Homeschooling history goes back a very long time. It is sometimes not easy for people who have grown up in a world where public schools are seen as the norm to realize that this has only been the case for a very short part of mankind's existence. Until the industrial revolution completely changed the way in which people live, there was very little education anywhere which was not performed at home. Certainly, there were no organized educational authorities demanding compulsory attendance. Even many of the children of rich families who were taught by an outsider were taught in their own homes.
The trend towards public education has been a relatively recent one, and the trend has now started, albeit in a small way, to reverse. There are many people who seriously doubt the value of public education, even though it has been an integral part of social planning throughout the last century. Obviously, there is a great deal of variation within the public education system, in terms of results, because however much you try to standardize the curriculum, there is still going to be a large element of individual input.
Homeschooling history really needs to be divided into two distinct sections. The section of time before the industrial revolution saw homeschooling as very much the standard practice across the whole of the Western world. The practice certainly proved adequate in allowing children to develop the skills they needed to qualify for a trade, earn a living, and keep their own family in turn. This trend only reversed with the sweeping changes brought by industrialization. All of a sudden, men were working together in a place separate from their home, and education began to follow the same pattern.

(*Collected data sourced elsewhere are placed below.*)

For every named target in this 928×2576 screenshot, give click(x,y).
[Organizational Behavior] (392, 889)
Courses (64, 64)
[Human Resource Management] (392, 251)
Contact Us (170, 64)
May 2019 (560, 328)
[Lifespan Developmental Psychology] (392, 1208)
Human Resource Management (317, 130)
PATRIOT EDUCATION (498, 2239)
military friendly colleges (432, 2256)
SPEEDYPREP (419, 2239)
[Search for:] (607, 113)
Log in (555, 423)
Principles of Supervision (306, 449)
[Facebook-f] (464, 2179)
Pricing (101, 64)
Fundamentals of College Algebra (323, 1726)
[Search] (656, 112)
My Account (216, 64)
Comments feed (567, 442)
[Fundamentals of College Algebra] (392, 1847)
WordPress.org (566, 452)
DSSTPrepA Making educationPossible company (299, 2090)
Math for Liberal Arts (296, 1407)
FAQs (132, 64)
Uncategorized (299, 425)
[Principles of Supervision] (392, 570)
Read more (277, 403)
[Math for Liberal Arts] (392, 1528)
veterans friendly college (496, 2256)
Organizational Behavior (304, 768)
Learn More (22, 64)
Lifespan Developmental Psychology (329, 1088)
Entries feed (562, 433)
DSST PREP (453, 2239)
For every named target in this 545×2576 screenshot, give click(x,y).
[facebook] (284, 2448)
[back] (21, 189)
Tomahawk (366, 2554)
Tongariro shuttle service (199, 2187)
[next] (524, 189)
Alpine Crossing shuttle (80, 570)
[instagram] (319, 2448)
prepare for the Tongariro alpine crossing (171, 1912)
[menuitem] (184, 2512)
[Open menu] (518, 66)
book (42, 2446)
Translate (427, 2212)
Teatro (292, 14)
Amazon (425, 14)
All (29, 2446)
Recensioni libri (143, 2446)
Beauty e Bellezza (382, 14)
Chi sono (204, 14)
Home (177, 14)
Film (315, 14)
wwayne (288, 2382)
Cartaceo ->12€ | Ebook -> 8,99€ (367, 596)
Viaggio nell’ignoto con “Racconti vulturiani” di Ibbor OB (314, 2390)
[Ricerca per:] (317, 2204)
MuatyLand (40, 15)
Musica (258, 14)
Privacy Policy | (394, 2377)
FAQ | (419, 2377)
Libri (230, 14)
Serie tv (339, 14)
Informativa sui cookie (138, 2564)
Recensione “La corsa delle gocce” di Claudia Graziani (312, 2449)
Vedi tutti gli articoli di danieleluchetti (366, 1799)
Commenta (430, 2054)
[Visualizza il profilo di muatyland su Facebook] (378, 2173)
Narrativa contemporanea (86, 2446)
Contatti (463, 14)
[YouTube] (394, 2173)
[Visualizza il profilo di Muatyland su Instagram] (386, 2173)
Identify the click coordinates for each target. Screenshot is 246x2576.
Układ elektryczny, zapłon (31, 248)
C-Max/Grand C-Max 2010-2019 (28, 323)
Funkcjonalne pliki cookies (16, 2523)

It can be hard to accept that the model of education to which we have all become accustomed is actually an extremist viewpoint, but that is what it is in reality. By passing compulsory school attendance laws, legislators were effectively doubting the ability of parents to provide for their own children. Yes, there will always be some children for whom homeschooling would never work. There are children with parents who would simply not be capable of providing homeschooling, there are children with abusive parents, and there are children with no parents at all. Clearly, these children need to be provided for, but to actively force all children into education outside the home is unwarranted.
The second part of homeschooling history is the part we are living through now, where we are seeing the inevitable reaction to the over swing of the trend towards public education. Parents who believe that they can do a better job of educating their children than the state system are beginning to assert their rights. The availability of the Internet and support groups has made the dissemination of information much easier, and that is a great help to homeschooling parents. We are potentially entering the most exciting period of time in homeschooling history.